Ainda que não se possa concordar com tal dificuldade interpretativa, dado que é óbvio que a anulação de um (o cartão amarelo) implica a não aplicação do outro (suspensão de um jogo), a verdade é que tal não chegaria para intentar um recurso, havendo meios próprios para clarificação de uma decisão.

Assim, não obstante se entenda que é uma reação a quente de uma entidade que viu ser proferida uma decisão que lhe era desfavorável e o facto de ser tradição (ainda que não obrigatória) da FPF recorrer das decisões que não lhe são favoráveis, a verdade é que aqui tudo se resume ao “famoso” braço de ferro que também já foi alvo de referência neste espaço.

Isto porque, se realmente fosse uma questão de clarificação do sentido de decisão, a FPF tem ao seu dispor o mecanismo previsto no art. 47º, nº 1 al. c) da Lei do TAD: requerer o esclarecimento de alguma obscuridade ou ambiguidade da decisão ou dos seus fundamentos, no prazo de três dias após a decisão.

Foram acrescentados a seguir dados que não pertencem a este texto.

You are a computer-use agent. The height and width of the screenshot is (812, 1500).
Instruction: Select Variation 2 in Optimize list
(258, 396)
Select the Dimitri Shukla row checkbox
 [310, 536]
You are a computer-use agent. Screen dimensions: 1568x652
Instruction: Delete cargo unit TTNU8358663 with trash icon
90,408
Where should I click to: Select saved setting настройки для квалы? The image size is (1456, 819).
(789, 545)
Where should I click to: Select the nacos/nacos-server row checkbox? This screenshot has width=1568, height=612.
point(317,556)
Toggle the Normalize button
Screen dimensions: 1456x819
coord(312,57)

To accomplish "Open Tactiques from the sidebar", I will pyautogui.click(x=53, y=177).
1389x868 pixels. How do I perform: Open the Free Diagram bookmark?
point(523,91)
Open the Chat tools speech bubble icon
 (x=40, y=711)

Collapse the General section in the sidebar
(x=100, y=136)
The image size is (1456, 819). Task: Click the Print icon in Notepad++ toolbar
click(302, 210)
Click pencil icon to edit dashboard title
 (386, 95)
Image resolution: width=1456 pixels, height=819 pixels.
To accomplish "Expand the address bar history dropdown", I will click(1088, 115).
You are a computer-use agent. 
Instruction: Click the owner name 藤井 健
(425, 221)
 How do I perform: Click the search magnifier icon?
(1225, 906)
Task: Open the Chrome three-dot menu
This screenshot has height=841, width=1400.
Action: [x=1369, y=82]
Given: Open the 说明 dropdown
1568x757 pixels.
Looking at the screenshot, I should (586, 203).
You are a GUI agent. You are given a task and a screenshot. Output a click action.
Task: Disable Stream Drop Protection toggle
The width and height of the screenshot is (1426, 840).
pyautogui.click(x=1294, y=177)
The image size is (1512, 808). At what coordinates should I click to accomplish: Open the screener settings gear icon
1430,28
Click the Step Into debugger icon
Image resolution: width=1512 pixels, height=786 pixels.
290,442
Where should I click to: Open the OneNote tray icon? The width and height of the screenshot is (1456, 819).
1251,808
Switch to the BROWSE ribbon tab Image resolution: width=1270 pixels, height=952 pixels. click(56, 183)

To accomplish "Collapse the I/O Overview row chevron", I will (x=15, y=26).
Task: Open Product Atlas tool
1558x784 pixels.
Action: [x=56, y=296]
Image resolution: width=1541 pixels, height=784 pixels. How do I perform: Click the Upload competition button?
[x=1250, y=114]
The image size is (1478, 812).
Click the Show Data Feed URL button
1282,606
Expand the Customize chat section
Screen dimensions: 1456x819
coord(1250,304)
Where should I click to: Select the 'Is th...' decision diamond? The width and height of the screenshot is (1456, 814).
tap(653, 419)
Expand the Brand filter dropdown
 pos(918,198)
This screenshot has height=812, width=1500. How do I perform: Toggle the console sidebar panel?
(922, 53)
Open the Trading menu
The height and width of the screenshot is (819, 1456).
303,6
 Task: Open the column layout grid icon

Deste modo, a tese de que o recurso se deve ao facto de que não se percebe a decisão não é admissível, por existir um meio próprio para essa dificuldade interpretativa.

Querer seguir para a frente com o recurso demonstra que a FPF não se conformou com a decisão (o que é legítimo, ninguém gosta de perder) e que manterá este pé de guerra com o Sporting, até às últimas instâncias.

Resta relembrar que, conforme também já aqui foi referido, a justiça desportiva geralmente não se coaduna com a justiça civil e, a maioria das vezes, perde a sua razão (especialmente quando a razão nunca esteve do seu lado, como no caso em concreto se verifica).

Sem prejuízo dos próximos desenvolvimentos, a verdade é que este ambiente de batalha constante não é benéfico para o futebol, distraindo toda a gente do que é essencial no mesmo: o jogo.

As instituições deveriam ter um papel mais ativo na proteção desse que é o escopo máximo por que todos (instituições e clubes), lutam e trabalham: o futebol. Pugnar por continuar num jogo de egos e interesses não beneficia ninguém e, com isso, perde o futebol.